*Dataset items:*
_____
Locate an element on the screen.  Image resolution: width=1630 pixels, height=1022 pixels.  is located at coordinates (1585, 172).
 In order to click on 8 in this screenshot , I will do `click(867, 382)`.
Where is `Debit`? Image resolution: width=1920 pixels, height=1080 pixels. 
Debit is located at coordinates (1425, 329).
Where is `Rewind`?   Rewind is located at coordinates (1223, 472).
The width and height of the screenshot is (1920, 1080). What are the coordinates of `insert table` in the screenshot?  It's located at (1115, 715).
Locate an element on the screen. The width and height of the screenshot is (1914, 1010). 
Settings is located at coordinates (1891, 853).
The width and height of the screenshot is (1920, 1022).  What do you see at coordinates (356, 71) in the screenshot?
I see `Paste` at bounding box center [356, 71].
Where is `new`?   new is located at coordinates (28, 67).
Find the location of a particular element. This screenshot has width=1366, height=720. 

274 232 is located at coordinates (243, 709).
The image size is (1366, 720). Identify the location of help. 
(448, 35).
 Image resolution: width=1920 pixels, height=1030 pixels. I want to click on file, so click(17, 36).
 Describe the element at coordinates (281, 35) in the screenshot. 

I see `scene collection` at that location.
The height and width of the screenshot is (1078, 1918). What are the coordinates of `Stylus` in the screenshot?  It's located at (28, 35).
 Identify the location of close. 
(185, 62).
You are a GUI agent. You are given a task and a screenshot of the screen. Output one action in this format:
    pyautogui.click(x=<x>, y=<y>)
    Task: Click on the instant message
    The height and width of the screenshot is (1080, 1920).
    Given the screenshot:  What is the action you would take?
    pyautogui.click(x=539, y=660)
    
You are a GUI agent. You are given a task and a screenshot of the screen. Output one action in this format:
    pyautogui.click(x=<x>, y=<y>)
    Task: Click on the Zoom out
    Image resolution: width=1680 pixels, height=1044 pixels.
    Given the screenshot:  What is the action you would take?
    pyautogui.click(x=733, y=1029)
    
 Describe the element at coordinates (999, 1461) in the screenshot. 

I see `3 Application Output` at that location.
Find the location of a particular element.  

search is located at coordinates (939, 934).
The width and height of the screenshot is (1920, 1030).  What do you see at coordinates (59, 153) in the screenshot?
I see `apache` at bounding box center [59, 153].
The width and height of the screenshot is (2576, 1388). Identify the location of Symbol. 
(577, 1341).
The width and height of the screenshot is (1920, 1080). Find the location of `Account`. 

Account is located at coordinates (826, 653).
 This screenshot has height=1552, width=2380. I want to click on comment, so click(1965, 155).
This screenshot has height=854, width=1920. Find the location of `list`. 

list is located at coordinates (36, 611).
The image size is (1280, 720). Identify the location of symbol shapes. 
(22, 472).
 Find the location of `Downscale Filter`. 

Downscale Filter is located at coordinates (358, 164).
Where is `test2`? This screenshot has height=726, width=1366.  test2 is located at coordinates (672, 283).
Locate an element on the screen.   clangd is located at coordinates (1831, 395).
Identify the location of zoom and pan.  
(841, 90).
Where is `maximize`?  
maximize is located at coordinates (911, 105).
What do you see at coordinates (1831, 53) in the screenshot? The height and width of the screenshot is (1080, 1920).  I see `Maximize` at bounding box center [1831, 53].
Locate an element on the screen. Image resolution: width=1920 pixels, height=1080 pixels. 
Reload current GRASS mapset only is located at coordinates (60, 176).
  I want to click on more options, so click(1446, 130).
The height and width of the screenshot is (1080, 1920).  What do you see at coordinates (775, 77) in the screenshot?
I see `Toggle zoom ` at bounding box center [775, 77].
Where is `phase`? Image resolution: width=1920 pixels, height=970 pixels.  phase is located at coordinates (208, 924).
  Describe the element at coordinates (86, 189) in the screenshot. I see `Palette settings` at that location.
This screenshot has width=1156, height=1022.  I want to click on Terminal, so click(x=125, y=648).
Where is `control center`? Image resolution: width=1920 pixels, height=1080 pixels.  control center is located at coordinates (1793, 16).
_____
*SET TASK:* Return every line in the rows above that contains the string "Debit", copying each line in full.

*RESULT OF THIS EXERCISE:*
Where is `Debit`? Image resolution: width=1920 pixels, height=1080 pixels. 
Debit is located at coordinates (1425, 329).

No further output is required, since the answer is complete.